• _TEXT_:
=== Begin Enclosure ===

Finally, we explored whether HAPDeNovo’s consideration of reads that cannot be allocated to a specific haplotype (HP0) would affect the accuracy of DNM calling. We compared HAPDeNovo performance when only HP1 and HP2 BAM files are provided as input versus when all nine BAM files (including those of HP0) were considered. Accuracy without HP0 is lower than with HP0 (Table 3).

Table 3 Comparing the performance of HAPDeNovo using HP1 and HP2 only versus HP0, HP1 and HP2 (both with TrioDeNovo as input), with DQ = 7 and sequencing depth changing from 10 to 20

Finally, we separately analyzed the X chromosome independently from the autosomes. There is only one validated germline de novo mutation on the X chromosome in NA12878, serving as a gold standard (Additional file 1: Table S1). For FreeBayes and TrioDeNovo, a depth threshold of 15X retained the smallest number of false positives and kept the true one. With the inputs from these two programs, HAPDeNovo decreased the false positives by 84.0% without sacrificing the true positive (Additional file 6: Table S6a). For GATK, the optimal depth threshold for the X chromosome was 39X, and HAPDeNovo removed 99.9% of false positives, which was similar to its removal rate for autosomes (Additional file 6: Table S6b). Eliminating any false positives from DeNovoGear would also lose the true one simultaneously by applying threshold for read depth. DeNovoGear removed the gold standard SNP on the X chromosome regardless of parameter settings (Additional file 6: Table S6c).

=== End Enclosure ===

• _THE PROBLEM_:
Could you continue the HAPDeNovo text from its last sentence above? The lines that come next have nothing to do with the HAPDeNovo text.

• _EXTRACTED INFORMATION_:
=== Begin Enclosure ===

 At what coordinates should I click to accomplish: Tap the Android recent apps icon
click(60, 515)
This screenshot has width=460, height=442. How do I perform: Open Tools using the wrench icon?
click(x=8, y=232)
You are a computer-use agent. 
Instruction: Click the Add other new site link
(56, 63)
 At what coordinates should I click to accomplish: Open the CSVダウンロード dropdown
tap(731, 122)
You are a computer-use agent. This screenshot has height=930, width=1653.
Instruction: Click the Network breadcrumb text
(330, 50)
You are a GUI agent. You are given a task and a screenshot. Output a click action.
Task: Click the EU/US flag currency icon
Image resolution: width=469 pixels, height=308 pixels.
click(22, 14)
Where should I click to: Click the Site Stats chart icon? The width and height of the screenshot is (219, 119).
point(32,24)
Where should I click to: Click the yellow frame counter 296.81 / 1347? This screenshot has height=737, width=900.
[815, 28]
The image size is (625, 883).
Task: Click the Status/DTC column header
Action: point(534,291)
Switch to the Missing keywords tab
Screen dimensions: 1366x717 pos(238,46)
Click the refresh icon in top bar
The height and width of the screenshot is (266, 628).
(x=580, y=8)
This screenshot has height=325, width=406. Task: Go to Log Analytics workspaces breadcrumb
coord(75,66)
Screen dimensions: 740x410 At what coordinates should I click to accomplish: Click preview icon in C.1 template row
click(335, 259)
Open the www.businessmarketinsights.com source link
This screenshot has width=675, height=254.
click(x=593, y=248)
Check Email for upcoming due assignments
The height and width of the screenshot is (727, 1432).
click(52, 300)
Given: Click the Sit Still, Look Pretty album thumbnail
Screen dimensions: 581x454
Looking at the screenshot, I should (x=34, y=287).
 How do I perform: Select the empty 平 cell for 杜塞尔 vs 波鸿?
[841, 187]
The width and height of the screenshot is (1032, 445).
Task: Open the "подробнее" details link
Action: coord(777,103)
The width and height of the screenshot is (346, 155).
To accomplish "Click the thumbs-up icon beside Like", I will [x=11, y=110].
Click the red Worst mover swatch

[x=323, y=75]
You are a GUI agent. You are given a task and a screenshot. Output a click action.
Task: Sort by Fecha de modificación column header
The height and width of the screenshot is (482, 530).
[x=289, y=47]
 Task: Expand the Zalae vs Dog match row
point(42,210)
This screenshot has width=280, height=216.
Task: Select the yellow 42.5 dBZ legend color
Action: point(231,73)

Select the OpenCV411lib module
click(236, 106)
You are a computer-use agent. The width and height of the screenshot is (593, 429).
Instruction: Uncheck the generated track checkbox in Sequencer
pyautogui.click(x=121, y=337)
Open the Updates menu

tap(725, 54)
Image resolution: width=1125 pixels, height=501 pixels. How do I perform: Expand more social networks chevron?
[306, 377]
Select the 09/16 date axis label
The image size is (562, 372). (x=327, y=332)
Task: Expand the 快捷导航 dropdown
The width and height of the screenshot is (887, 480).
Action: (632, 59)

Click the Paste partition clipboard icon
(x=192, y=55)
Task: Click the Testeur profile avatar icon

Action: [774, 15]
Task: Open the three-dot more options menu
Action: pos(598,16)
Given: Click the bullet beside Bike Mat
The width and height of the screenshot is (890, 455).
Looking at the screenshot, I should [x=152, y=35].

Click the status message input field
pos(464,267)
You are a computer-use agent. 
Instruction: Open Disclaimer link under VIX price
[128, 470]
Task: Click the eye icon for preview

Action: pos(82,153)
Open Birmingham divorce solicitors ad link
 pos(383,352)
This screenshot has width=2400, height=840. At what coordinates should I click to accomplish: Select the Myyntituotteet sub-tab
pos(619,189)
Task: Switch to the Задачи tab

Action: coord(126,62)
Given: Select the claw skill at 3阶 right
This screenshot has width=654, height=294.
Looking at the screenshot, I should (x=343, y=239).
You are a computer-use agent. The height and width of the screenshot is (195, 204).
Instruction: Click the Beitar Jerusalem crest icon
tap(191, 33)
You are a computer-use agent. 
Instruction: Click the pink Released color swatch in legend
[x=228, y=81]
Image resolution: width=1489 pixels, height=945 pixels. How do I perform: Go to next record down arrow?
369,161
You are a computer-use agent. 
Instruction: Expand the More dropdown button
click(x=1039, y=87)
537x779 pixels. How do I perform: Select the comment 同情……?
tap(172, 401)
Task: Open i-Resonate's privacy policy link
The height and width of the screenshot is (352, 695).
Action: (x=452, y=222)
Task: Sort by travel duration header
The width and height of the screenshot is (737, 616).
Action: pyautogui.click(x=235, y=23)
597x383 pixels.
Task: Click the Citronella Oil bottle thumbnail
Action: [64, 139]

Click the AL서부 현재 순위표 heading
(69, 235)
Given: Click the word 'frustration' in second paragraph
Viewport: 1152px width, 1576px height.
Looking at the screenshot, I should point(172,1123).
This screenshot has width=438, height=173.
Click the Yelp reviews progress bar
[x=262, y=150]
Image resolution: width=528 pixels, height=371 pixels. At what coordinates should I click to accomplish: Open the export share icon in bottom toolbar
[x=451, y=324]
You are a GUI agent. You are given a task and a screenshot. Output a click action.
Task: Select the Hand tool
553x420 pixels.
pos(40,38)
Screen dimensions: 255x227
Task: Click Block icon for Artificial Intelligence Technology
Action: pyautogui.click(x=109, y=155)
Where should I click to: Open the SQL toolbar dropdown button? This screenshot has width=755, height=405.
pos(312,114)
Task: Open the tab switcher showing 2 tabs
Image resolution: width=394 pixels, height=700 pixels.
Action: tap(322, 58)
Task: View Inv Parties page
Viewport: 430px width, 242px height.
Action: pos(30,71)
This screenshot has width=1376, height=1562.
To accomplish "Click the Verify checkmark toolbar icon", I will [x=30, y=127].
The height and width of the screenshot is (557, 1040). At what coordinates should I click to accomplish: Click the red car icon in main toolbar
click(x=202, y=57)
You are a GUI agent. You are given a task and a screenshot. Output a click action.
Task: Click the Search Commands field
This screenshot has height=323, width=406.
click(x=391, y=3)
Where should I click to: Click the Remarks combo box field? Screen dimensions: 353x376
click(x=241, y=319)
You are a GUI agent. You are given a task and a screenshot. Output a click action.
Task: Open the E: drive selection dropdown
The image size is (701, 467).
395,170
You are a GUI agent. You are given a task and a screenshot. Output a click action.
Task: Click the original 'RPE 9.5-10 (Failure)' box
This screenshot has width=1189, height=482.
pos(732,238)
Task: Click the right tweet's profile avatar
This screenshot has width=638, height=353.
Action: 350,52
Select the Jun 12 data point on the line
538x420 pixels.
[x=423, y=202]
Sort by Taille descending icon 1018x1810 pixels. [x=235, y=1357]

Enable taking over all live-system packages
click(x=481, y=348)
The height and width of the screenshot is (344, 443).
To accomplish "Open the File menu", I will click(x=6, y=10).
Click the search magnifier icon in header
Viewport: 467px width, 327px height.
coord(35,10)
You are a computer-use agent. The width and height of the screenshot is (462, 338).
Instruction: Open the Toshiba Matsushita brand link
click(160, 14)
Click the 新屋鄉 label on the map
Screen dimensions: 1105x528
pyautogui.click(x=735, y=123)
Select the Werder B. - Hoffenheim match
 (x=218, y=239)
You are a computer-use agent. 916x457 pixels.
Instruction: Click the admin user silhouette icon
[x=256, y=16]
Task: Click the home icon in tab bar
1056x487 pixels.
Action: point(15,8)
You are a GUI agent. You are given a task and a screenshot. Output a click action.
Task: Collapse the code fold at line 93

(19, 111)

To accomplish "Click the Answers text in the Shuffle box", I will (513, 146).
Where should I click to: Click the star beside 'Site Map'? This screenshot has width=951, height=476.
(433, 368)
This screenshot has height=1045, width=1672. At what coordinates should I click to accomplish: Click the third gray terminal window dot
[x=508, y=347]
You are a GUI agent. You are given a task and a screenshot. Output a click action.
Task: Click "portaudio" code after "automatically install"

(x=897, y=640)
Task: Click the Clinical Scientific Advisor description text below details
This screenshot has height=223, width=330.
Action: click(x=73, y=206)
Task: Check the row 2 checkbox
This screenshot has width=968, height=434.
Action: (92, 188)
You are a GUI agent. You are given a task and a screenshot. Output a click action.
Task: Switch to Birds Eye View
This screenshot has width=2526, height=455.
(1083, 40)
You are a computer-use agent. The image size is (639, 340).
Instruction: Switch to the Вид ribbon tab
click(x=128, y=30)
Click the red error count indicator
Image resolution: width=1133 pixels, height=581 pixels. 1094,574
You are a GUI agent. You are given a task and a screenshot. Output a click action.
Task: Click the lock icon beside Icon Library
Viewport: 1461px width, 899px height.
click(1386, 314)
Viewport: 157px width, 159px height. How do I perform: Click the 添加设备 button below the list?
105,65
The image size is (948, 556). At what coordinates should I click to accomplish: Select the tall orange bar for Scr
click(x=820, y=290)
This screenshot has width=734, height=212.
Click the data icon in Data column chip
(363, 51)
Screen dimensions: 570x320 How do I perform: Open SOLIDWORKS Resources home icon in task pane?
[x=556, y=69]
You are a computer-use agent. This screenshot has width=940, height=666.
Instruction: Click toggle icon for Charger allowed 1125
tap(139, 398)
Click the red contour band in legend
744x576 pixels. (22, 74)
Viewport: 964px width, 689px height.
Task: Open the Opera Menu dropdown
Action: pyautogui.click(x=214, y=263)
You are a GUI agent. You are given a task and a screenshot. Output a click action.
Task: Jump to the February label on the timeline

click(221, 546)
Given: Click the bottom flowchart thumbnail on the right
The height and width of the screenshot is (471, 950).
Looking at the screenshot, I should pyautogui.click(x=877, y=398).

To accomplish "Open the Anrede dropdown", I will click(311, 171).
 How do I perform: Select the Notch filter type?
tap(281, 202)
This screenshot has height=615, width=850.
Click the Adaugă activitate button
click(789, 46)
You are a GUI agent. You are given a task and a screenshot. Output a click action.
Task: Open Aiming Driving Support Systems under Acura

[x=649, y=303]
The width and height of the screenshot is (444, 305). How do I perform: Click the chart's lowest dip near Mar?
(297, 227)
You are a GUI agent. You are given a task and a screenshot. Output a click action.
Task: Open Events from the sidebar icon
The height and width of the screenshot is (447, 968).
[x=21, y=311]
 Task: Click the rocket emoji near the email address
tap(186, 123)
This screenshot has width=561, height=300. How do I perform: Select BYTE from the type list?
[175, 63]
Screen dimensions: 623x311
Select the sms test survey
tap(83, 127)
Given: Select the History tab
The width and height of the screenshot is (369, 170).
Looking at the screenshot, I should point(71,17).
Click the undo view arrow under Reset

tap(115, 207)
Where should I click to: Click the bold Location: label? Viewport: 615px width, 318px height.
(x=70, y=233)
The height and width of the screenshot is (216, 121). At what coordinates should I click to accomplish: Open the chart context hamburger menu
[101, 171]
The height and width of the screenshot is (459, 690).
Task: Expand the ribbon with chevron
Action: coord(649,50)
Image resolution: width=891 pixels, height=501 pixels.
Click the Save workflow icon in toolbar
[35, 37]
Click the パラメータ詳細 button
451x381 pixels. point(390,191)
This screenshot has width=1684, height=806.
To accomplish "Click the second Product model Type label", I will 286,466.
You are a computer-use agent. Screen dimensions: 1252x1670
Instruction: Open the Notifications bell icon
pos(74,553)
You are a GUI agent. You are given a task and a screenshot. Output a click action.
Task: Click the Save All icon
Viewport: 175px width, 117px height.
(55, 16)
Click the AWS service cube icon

=== End Enclosure ===

• _YOUR RESPONSE_:
Discussion

Many diseases with early onset age are associated with de novo mutations. The extensive availability of next generation sequencing technology has encouraged the study of de novo mutations, which played an important role in explaining why diseases with critically decreased fitness occur frequently in the human population [12]. Barcode-based linked read sequencing, as an alternative solution to single molecule long reads sequencing, enables high-quality haplotype phasing and structural variation analysis [14]. In this study, we developed HAPDeNovo, a flexible and efficient pipeline that benefits from variant phasing from linked read sequencing to improve de novo mutations calling. The assignment of reads to each haplotype (HP1, HP2) decreases the chance that a genotype is miscalled because one haplotype is dominant, such as the haplotype with the reference allele in the parents. This is the major cause of an inherited variant getting called as a de novo mutation.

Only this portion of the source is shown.